Required action >>
Go through the records below and show every line with the string "February".

Records from a dataset
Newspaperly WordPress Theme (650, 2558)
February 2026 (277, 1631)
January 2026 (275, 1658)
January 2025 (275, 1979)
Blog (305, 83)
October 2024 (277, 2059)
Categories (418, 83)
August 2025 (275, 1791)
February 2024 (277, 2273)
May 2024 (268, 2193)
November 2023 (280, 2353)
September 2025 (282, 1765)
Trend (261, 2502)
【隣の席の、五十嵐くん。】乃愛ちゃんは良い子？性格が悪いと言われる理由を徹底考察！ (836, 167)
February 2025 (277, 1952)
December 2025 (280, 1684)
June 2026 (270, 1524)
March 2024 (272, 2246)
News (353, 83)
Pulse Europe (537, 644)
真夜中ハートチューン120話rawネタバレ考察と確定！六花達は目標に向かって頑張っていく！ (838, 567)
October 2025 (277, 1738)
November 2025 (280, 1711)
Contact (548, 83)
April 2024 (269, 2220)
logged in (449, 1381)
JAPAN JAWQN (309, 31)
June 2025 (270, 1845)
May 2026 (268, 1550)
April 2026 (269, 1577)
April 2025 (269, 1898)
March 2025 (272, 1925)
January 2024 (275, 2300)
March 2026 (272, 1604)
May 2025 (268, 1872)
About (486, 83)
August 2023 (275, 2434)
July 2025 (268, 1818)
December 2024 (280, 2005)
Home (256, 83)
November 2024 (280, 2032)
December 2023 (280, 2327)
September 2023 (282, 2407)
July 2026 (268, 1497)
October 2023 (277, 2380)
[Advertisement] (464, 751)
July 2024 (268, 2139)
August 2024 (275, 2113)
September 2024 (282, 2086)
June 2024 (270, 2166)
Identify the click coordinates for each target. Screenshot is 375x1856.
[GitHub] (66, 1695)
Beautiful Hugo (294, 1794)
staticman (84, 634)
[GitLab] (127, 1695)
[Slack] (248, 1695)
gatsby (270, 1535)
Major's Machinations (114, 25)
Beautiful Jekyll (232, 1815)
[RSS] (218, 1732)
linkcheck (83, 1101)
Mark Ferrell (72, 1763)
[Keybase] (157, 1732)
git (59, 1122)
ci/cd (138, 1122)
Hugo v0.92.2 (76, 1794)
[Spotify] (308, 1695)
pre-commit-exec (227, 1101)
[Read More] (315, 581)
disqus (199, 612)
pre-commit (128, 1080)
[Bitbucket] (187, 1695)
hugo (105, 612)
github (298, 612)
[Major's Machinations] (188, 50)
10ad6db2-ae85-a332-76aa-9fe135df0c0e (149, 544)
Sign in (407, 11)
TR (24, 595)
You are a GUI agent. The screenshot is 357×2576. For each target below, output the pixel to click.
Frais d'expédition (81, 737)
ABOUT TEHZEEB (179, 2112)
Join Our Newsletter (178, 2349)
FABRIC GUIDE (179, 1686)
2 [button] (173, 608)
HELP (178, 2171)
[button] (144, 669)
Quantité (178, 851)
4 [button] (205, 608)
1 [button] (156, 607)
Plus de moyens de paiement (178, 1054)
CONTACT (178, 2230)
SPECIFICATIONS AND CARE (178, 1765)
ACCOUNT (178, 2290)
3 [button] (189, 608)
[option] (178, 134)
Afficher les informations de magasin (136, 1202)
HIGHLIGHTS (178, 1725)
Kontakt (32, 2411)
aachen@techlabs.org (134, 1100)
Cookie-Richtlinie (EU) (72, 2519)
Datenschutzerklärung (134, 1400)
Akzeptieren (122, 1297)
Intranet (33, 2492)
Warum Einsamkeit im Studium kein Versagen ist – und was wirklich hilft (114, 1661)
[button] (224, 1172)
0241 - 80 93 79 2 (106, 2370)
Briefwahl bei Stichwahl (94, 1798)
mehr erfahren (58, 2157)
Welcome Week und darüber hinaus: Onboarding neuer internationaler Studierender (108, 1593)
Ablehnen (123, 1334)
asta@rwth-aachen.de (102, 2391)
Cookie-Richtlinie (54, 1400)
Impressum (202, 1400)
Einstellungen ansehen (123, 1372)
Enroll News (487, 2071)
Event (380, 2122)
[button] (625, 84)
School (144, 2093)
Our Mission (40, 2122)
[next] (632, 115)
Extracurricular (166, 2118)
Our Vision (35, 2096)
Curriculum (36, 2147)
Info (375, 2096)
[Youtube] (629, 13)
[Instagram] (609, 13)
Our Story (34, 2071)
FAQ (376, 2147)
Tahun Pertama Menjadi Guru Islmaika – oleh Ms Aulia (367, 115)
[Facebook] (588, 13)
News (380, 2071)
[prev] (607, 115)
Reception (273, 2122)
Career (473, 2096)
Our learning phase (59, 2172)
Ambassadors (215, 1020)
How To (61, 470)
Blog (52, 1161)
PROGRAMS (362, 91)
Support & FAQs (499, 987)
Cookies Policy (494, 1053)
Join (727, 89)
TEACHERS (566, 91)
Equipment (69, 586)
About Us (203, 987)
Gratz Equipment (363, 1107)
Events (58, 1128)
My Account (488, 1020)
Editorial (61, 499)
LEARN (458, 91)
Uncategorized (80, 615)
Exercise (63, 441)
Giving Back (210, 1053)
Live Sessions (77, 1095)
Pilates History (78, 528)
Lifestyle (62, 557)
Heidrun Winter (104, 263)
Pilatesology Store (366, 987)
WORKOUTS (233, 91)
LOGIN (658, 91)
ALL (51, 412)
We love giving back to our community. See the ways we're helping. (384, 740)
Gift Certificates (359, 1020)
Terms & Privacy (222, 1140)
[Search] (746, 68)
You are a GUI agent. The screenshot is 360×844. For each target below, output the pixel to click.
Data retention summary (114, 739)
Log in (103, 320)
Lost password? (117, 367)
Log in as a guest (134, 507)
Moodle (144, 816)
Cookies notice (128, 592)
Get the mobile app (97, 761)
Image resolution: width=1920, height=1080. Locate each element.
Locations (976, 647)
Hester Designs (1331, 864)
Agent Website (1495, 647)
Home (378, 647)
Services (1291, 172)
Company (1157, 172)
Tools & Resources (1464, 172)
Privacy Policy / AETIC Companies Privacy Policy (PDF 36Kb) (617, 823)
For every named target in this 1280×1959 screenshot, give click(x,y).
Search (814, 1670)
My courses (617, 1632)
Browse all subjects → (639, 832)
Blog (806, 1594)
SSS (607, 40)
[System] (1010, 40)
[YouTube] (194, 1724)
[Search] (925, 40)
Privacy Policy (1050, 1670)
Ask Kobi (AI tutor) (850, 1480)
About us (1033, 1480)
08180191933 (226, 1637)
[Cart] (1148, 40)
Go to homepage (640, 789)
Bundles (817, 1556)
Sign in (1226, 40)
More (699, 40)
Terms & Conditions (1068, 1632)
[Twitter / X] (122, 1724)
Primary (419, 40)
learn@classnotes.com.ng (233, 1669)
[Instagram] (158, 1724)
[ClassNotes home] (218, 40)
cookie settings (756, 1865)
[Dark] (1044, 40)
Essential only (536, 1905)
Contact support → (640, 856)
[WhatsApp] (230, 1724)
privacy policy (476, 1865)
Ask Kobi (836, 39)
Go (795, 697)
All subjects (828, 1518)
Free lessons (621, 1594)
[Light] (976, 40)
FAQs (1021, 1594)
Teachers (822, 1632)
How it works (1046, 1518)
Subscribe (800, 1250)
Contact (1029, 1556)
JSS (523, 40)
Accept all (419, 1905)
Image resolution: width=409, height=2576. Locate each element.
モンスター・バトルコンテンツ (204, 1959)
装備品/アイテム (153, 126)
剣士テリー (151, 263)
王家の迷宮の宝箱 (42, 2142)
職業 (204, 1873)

Exercise result >>
February 2026 (277, 1631)
February 2024 (277, 2273)
February 2025 (277, 1952)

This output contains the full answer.